The following are short reviews of the books that I read in February 2012. The marks I have given them in the brackets are out of five.
The Postmistress – Sarah Blake (3.2)
There are some things about The Postmistress that don’t make sense. Iris James runs the post office in Franklin, a small Cape Cod village, where she insists there is no such thing as a postmistress; it is a gender-neutral position. So why is the novel called the postmistress? Is it because it is marketed to women? Is it to draw attention to the fact that women in office were still unusual? Or is it to suggest an illicit relationship between the post and the woman who delivers it? Whatever the reason, it is meant to deliver a talking point for book groups – one of many.
The setting is 1940 and the spectre of war looms large (it’s the sort of novel that warrants such clichés in review), although many Americans question whether they need to intervene with Europe’s problems. Frankie Bard is an attractive female reporter from Greenwich Village, with a decidedly male name and a distinctively feminine outlook. She attempts to get the situation across to the listeners in the United States to sway their emotions and their decisions. Hopefully her dispatches are less hyperbolic than the purple prose.
Iris is among her listeners, as is Emma Fitch, young pregnant wife of Will, the town doctor. Will Fitch has gone to London to try and do some good while assuaging his conscience. In a highly implausible plot point, he meets Frankie in a bomb shelter, and Emma hears the report of the devastation without realising her personal involvement. Will gives Frankie a letter for Emma that she cannot deliver; an act which assumes major significance due to the war. Not since Romeo and Juliet has an undelivered letter caused such consternation.
Frankie tries to wrest some of the importance to herself, detracting from the great events unfolding on the world stage. She claims, “Some stories don’t get told. Some stories you hold on to. To stand and watch and hold it in your arms was not cowardice.

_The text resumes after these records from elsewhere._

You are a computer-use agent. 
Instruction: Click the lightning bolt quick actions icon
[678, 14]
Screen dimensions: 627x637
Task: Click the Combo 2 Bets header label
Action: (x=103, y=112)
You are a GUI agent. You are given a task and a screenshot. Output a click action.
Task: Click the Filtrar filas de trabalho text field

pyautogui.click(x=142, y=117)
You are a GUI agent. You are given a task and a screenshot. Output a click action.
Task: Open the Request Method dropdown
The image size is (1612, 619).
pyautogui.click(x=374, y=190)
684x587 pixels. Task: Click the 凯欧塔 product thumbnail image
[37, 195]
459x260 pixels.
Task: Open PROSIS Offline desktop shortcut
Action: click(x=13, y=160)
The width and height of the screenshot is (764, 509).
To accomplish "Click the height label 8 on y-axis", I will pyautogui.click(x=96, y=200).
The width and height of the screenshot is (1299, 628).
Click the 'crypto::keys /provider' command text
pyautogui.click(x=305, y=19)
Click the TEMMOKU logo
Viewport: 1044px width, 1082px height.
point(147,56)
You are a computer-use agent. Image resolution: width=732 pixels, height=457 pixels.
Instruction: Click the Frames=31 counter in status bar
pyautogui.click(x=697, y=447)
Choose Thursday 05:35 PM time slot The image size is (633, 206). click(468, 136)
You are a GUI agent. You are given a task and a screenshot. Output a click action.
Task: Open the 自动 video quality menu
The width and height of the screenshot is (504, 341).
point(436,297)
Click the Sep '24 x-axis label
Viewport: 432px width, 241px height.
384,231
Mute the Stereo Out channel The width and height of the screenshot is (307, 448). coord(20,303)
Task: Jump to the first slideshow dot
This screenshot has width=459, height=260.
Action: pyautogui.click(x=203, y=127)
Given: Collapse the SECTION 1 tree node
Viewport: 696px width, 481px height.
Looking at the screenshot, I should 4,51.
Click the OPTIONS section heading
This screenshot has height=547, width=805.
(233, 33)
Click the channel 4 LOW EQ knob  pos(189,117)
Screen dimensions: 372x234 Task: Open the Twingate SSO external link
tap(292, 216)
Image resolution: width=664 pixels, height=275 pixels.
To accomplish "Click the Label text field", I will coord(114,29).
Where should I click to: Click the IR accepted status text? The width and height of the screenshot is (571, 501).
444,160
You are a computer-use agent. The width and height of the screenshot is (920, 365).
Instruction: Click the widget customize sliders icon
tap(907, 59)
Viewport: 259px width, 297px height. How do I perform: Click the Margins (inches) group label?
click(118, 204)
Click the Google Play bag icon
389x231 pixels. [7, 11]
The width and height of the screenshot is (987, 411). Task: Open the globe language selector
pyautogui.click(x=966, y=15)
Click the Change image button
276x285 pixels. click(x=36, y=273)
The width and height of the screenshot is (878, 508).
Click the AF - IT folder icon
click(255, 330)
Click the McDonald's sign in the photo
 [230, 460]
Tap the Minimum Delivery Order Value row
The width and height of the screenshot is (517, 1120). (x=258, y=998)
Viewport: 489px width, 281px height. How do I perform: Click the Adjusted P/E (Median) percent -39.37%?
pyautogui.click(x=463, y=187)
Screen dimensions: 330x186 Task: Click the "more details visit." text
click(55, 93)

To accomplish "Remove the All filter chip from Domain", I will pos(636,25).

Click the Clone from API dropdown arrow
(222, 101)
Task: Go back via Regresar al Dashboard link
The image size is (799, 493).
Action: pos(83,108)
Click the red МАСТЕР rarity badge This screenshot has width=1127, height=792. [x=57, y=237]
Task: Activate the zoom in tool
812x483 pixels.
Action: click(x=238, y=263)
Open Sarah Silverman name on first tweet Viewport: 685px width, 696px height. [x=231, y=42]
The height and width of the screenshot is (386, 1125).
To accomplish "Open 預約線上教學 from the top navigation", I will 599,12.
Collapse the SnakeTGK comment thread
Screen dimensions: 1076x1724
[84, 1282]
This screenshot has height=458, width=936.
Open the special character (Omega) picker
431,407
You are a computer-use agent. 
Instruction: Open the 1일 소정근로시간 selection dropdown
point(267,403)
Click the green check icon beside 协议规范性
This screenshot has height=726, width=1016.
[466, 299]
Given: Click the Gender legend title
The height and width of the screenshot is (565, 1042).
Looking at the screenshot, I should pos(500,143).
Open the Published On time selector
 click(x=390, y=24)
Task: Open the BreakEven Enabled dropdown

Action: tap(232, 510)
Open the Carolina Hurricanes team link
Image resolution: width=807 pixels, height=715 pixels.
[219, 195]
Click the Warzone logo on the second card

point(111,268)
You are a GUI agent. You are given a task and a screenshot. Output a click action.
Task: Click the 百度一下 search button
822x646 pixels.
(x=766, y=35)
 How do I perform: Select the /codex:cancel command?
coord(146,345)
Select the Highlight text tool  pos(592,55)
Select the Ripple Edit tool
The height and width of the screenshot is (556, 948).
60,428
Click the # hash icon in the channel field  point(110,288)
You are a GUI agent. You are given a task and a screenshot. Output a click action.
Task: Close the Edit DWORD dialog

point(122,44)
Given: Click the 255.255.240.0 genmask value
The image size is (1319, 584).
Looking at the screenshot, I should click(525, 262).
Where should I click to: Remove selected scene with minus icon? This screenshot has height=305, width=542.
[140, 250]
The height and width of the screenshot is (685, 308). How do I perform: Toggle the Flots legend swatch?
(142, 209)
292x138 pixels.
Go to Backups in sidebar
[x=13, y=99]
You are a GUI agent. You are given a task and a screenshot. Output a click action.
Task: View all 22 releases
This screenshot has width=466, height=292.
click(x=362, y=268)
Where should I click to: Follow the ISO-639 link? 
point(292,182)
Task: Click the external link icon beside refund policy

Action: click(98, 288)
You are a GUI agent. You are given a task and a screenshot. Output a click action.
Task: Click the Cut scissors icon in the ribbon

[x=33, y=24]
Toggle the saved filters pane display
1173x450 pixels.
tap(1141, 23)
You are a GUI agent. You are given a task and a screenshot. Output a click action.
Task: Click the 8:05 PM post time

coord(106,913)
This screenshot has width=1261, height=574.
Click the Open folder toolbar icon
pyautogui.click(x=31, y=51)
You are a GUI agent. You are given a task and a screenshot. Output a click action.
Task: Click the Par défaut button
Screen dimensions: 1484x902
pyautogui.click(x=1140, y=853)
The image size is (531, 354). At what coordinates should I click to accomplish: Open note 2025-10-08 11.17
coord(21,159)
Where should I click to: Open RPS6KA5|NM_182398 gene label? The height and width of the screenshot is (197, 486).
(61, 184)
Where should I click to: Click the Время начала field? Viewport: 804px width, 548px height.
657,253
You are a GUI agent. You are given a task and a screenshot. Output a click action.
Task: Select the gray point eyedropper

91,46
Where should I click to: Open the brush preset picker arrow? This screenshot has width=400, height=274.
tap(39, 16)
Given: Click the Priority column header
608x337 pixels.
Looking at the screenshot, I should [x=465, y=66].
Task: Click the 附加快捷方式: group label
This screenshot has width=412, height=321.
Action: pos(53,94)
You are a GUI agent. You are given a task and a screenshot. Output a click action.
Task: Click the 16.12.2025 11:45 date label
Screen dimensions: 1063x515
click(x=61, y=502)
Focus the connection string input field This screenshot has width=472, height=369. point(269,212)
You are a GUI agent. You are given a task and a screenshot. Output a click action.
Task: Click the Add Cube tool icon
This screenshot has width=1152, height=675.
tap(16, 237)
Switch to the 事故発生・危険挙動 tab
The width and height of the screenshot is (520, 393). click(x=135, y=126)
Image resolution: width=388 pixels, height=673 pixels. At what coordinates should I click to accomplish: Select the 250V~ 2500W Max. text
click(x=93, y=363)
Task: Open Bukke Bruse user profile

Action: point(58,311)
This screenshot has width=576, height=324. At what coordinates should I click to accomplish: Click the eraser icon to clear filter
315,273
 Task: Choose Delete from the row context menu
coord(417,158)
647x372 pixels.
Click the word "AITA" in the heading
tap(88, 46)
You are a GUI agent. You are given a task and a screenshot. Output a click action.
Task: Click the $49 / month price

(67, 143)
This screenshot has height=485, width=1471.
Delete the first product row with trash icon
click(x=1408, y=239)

To look straight ahead at the beast and feel its breath on your flanks and not to turn – one could carry the world that way.” But the story is told, and this is the fundamental philosophical paradox: we are meant to feel for her because she doesn’t divulge her secret, but if it really were secret, we wouldn’t know or be able to feel it.
The author writes in the ‘story behind the story’ that the central question of the novel is ‘How do you bear (in both senses of the word) the news?’ It is increasingly common for the author to attempt to direct our thoughts. When Frankie’s boss tells her the difference between reporting and recording, he suggests, “You need a frame. People need to know where to look. They need us to point.” This gives the reader very little to do and so this reader practically gave up.
Books Burn Badly – Manuel Rivas (3.8)
I know people will love this book and liken it to work by Salman Rushdie and Garcia Marquez among others, and level charges of magical realism and colourful history at it, but it just didn’t enthral me, despite the gorgeous cover. Perhaps it is because there are too many characters, or it jumps around in chronological order so much, or the persistent overuse of personal pronouns (who is he this time?).
The premise of the novel is the well-documented fact that, during the Spanish Civil War, the Falangists burned books at the Coruña Docks on 19th August 1936. Books were stolen and removed from burning piles, then buried or hunted down and all are highly valued. Words, sentences and books become prized objects in a land of uncertainty.
A prisoner learns Braille so that he can read at night. A harpooner “practised the art of saying ugly words in foreign languages for them to sound a little distinguished.” A woman realises she must welcome words into her relationship with a man “man lived in a state of extreme alert with language.” Can the beauty of language mitigate the malice of action? “What would you think of someone who recites beautiful poems and sings melancholy songs before committing a crime? Does this affect the poems they recite and the songs they sing?” Such is the existentialist nature of the novel that questions like this arise frequently.
The language is, indeed even in translation, remarkably seductive, and it is easy to forget the factious fighting and allow the perfect prose to wash over you. Although frequently dealing in the abstract, it is the details that baffle. The novel and the characters maintain their distance; there is probably a way into this intricate novel but I failed to find it.
There are people who draw pictures of “women with things on their heads”; there are people who claim that “In this country, history always spoils everything”; there is a prophet who is excellent at predicting the past; there are also those whose recollections bear little resemblance to reality. These people may or may not be the same person. It is difficult to fathom how they relate to each other, if at all, due to the previously mentioned excess of personal pronouns.
And through it all, there are books and words and stories. A man who listens to radio stations in foreign languages claims that, “Words sound wonderful when you can’t understand them.” That may be, but when you can’t understand novels, they are merely frustrating.